Remember, you decided to wait and let other people on, so you could get a seat.

Lets say I really want to sit, but I am a middle aged fit man. How can I do so? Even if I wait for the next bus, the chances are very good that SOMEBODY on that bus is going to be "more deserving" of that seat than I am. How can I arrange it so I can sit, and still keep my karma clean?

-dave

Maybe you can balance out the Karma thing by going to the food court as soon as you get off the bus and patrol the place for mug abusers. And if you're still afraid you're not "even", then you can forfeit a few bathroom visits on your upcoming McDonald's visits, in order to make up for some of the people who have pulled off the interstate for a quick bathroom break without purchasing anything. Just a couple suggestions. :shrug:

:D
 

sbkline

Well-Known Member
On a more serious note, I agree with your point. It kind of reminds me of that Disney vacation DVD a few years ago with Erin and the black lady and the two men. The one guy wanted to take a group picture by giving the camera to another vacationer to take the picture. But each time, he would decide that he has to have THAT person in the picture too, and to give the camera to someone else, who he then decides has to be in the picture as well, and so on. The point is that he could go on and on like that and never get the picture taken, just as we could go on and on and on with this courtesy thing and end up walking back to the resort because there is always going to be someone who needs a seat more than you, or who even needs to be on that bus more than you, such that you keep giving up your spot to everyone and their grandma. You give up your seat for the old lady, then you notice someone outside with a crying kid who you decide needs your spot on the bus more so they can hurry up and get junior back to the room, etc.

Courtesy is all well and good and more people should have it. But there comes a point when you should just be mindful of the obvious cases of someone needed a seat more than you, and leave it at that. Cases such as the lady with one leg, or the single mother trying to corall two kids, etc, and not trying to be the sauve socialite giving up your seat for every female that comes on board.

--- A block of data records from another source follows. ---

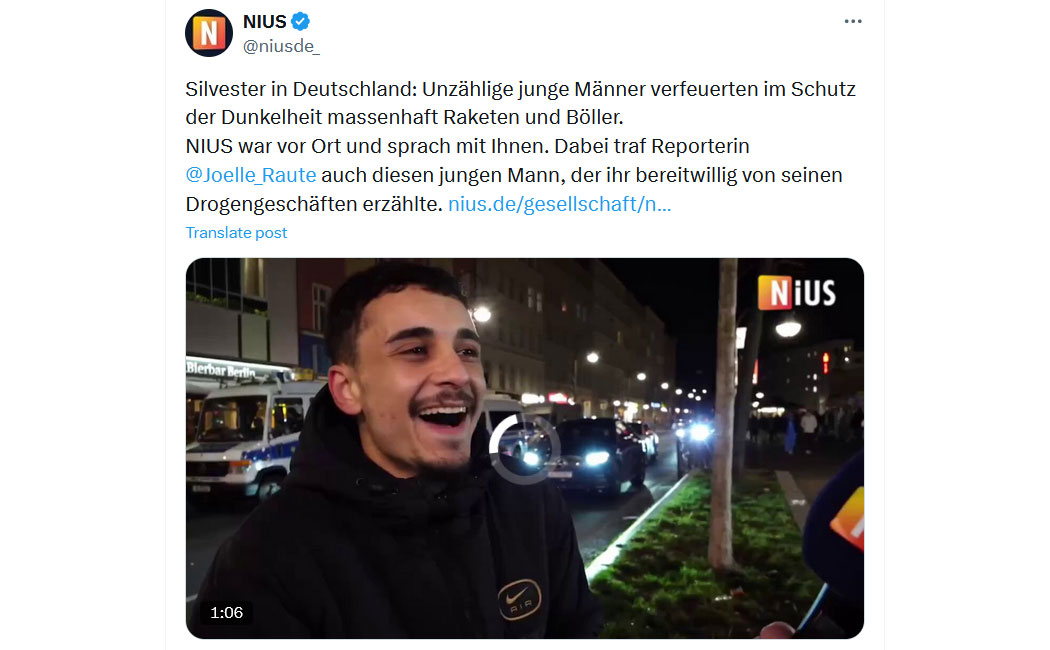
Task: Open the NIUS profile avatar
Action: 209,33
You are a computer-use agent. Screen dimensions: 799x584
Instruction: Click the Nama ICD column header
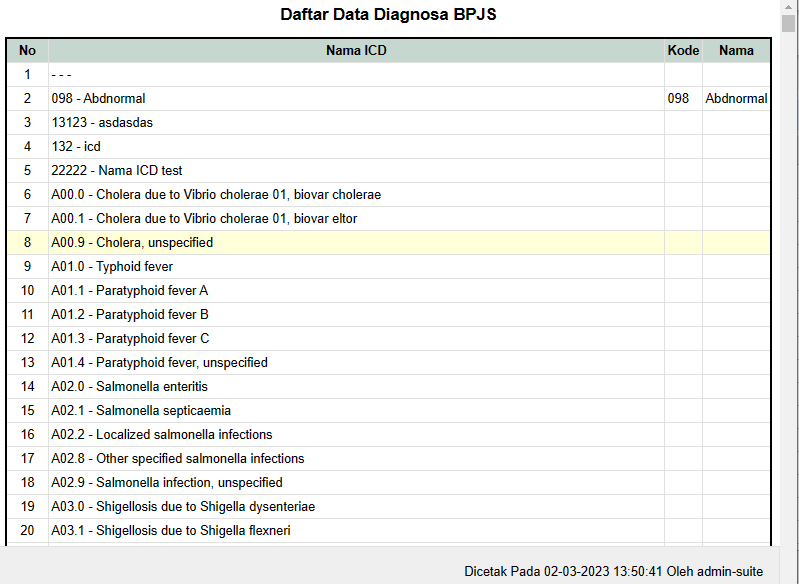(x=356, y=50)
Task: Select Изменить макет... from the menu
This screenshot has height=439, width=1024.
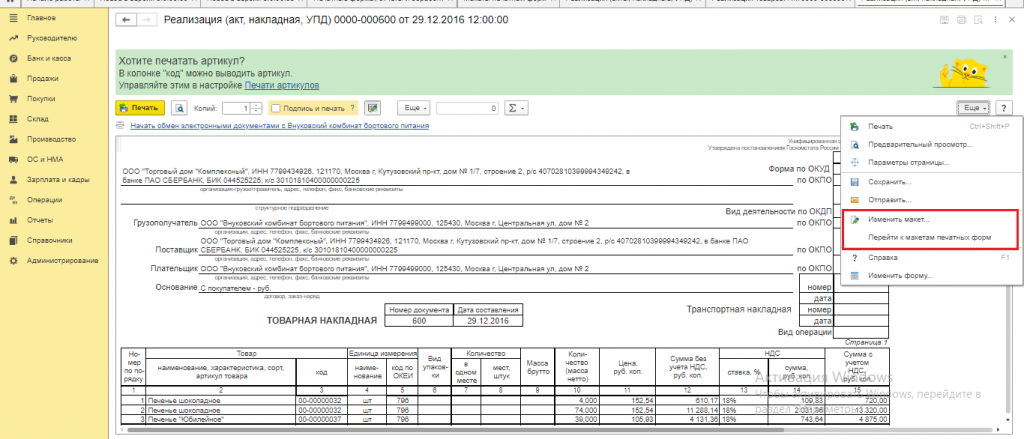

If you really want to get really exteme about it, we could start talking about all the homeless, hungry or poor people that could really use that money that we spent going to WDW such that we could lay guilt trips on each other for daring to spend all that money on a Disney trip when we could be giving up that money to the man on the roadside holding the cardboard sign saying "will work for food".

Like I said, courtesy is fine but like all things, we can get ridiculous about it if we get carried away. You can run yourself ragged if you get carried away trying to save the world.
 

mp2bill

Well-Known Member
I love the people who expect that somebody else should give up their seat (presumably because you're very tired at the time). For all you know, they may have some sort of physical ailment or could be more tired than you are.

That being said, if I see somebody who's having a hard time standing (or somebody who seems like they may have a hard time standing...like if the bus hasn't started moving yet), then I always give up my seat, regardless of how tired I am. What's another 15 minutes of standing before hitting the sack?
 

Rabflmom

Active Member
3 kids, 2 big backpacks, and 2 strollers ? as a parent I would rethink taking a bus at the busy times like park closing. I would either drive and park, take a cab, or hang out with the kiddies sleeping in their strollers till most people have left the park and the buses aren't as full. I hate hassles and would try to do things easier.
When my kids were small-even 3 months old- I just didn't bring everything including the kitchen sink to the parks just in case I might need them. I traveled light and as soon as we could get rid of the diaper bag I carried a big purse with a couple diapers and a bottle. LOL Remember one time at SW when potty training , I ended up buying underwear for my son 3 or 4 times from one of the gift shops, <g> But I wasn't loaded down with stuff to carry.
When the kids were hitting 3/1/2 to 4 the need for strollers was gone because they refused to be babies so that made going to the parks so much simpler too. Not saying all families could do my way or that they should, just saying it would be my Florida laid back way.